Booth, Char. Reflective Teaching, Effective Learning: Instructional Literacy for Library Educators. Chicago: American Library Association, 2011. Print.
Hello there–I hope everyone is having a happy October! This is the month where school often takes off at full speed. Projects and papers are beginning to be due, midterms are just around the corner, and of course, you can’t forget the fall festivities and fabulous amounts of candy just waiting to be consumed!
Despite the fact that I will be caught up in all of this (as I am a graduate student as well), I am trying to take the time to “reflect” on my teaching practices in library instruction as I begin to observe and co-teach more classes this fall. In order to do this, I have begun reading Char Booth’s excellent book Reflective Teaching, Effective Learning. This is an ALA publication that (already, even though I have not finished reading it) I think everyone who is involved with library instruction should read or at least glance at from time to time. Booth, a former UT iSchool student, gives a very practical and customizable model for framing the life-cycle of successful library classes: from inception to assessment (xviii).

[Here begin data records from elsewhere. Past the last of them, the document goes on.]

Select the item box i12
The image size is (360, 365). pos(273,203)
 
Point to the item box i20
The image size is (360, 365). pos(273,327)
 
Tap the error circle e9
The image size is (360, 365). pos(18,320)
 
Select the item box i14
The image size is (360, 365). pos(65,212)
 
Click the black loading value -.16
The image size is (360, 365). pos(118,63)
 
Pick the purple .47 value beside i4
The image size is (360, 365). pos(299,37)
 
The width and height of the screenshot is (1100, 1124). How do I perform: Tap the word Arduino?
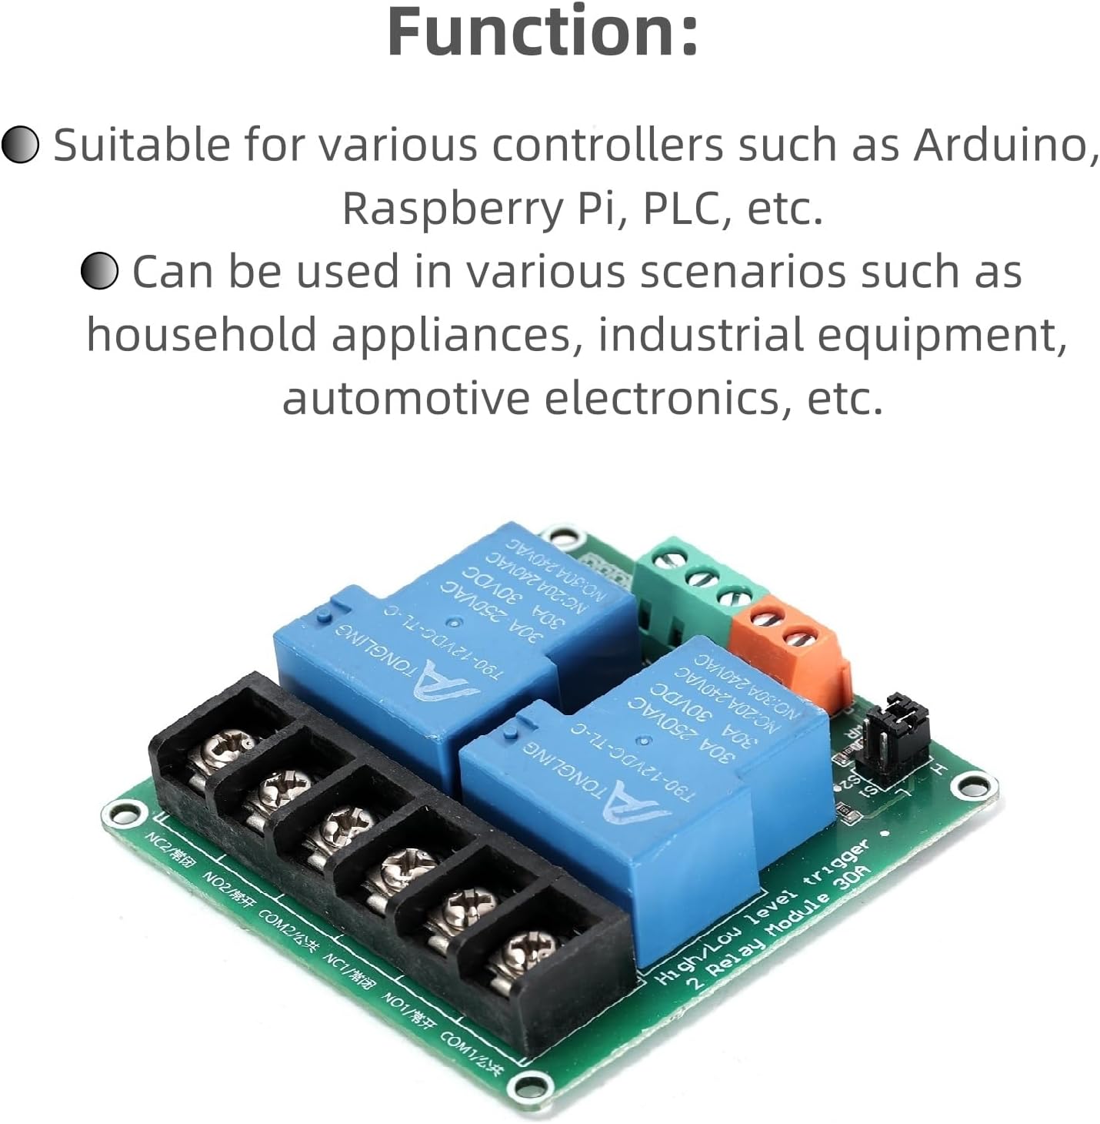[1005, 145]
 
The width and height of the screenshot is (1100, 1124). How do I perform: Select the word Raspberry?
[451, 208]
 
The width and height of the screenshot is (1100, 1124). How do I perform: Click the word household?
[201, 335]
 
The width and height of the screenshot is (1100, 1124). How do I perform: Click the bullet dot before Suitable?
[20, 145]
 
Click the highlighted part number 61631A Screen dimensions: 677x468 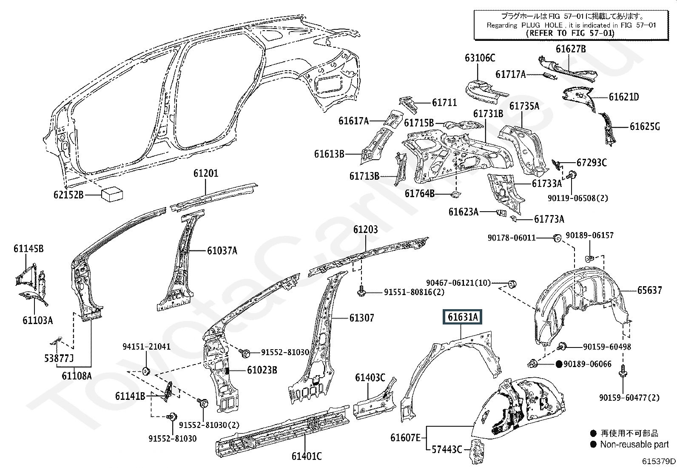pos(462,317)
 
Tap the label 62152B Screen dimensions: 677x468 pos(68,195)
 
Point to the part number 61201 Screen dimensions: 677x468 pos(205,173)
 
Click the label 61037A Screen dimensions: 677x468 pos(222,251)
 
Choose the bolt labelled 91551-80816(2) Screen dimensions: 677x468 pos(361,292)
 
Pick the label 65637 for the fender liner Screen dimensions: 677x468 pos(649,290)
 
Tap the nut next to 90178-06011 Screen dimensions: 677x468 pos(557,238)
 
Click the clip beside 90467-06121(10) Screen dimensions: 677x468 pos(512,284)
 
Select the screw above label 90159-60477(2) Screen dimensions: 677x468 pos(622,379)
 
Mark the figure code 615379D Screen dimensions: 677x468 pos(659,461)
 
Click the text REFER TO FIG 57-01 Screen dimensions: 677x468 pos(570,33)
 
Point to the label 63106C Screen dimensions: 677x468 pos(480,57)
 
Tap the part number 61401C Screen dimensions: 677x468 pos(307,456)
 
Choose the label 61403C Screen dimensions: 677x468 pos(370,377)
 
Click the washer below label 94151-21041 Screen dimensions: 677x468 pos(146,370)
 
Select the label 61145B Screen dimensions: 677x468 pos(28,249)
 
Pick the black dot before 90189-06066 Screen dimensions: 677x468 pos(559,364)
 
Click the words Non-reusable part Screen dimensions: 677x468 pos(634,445)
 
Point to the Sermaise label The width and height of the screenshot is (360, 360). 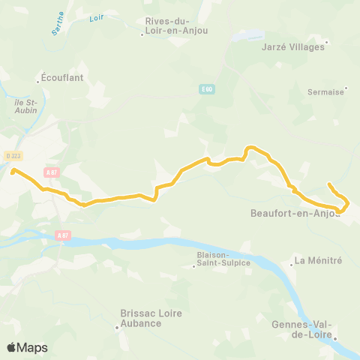tap(325, 92)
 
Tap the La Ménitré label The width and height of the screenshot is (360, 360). tap(318, 260)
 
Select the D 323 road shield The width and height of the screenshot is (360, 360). tap(13, 155)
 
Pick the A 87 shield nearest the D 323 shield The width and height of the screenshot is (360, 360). tap(51, 172)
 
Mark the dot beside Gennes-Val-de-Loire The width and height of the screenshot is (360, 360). tap(335, 338)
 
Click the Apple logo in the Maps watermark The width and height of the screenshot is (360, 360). tap(12, 347)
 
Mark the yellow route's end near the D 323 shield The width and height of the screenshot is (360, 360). tap(13, 171)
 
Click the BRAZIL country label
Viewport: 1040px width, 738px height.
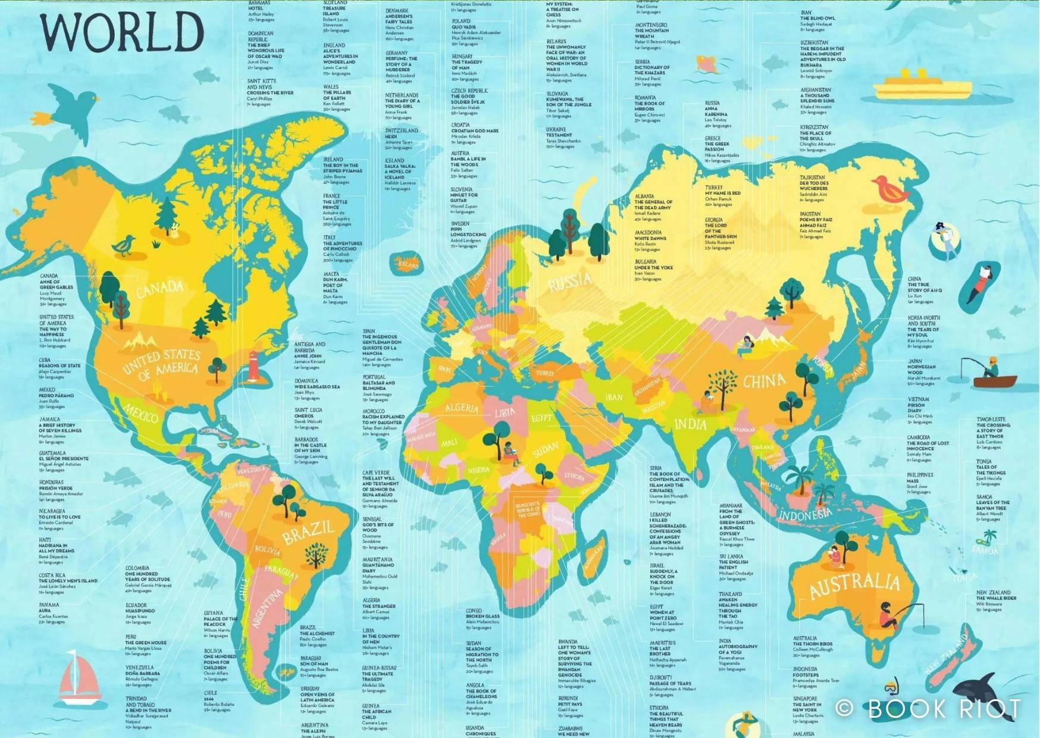pos(308,532)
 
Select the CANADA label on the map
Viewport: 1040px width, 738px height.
pos(160,289)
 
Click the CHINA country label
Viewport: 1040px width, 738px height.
pos(764,381)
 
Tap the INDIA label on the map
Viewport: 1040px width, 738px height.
pos(690,424)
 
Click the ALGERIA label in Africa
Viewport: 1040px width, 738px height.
pos(462,408)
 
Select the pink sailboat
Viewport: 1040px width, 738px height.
pos(80,678)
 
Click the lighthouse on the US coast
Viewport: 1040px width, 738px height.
pos(254,366)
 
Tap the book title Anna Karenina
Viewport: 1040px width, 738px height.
pos(716,111)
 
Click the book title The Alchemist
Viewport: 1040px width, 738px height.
pos(317,634)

However, I’d like to focus on something that Booth states in the beginning of the book. This statement really struck a chord with me, and has made me think more about my interactions with students while teaching and observing in library classes. Booth asserts that “As librarians, we are nerds for knowledge. By making information more findable, usable, and interpretable, we help others in their quest for specialization. This makes us nerd enablers–and therefore more accurately described as uber- or meta-nerds” (4). I have always identified with “nerd” culture and as someone who has wanted to work either in education or higher education for a long time, I would even describe myself as someone who has a passion for sharing knowledge, indeed: a “knowledge nerd.” Booth recognizes that many librarians feel this way–this passion for sharing knowledge resources is why libraries exist in the first place (4). But as librarians, we must be careful to realize that library users and students don’t necessarily think the same way that we do. We want to enable someone with a passion to learn about what inspires them–but sometimes people (especially new students), haven’t figured out what that passion is and so have not reached an expert status or the “self-directed learner” (4) status that the library has been built to serve. If we reflect on this fact that libraries have really been designed for “knowledge nerds” as we are, I think we can see just how important library instruction is for our users and our students. It’s not just a way we can communicate our knowledge, it is also a way that users and students can engage with our resources for the first (or maybe the zillionth) time without feeling lost or hopeless if they haven’t achieved the level of self-directed learner.
I sincerely hope that everyone who is a library instructor or has some part in library instruction will take a look at Reflective Teaching. So far it has been very helpful to me as a new instructor–and I haven’t even completed the book!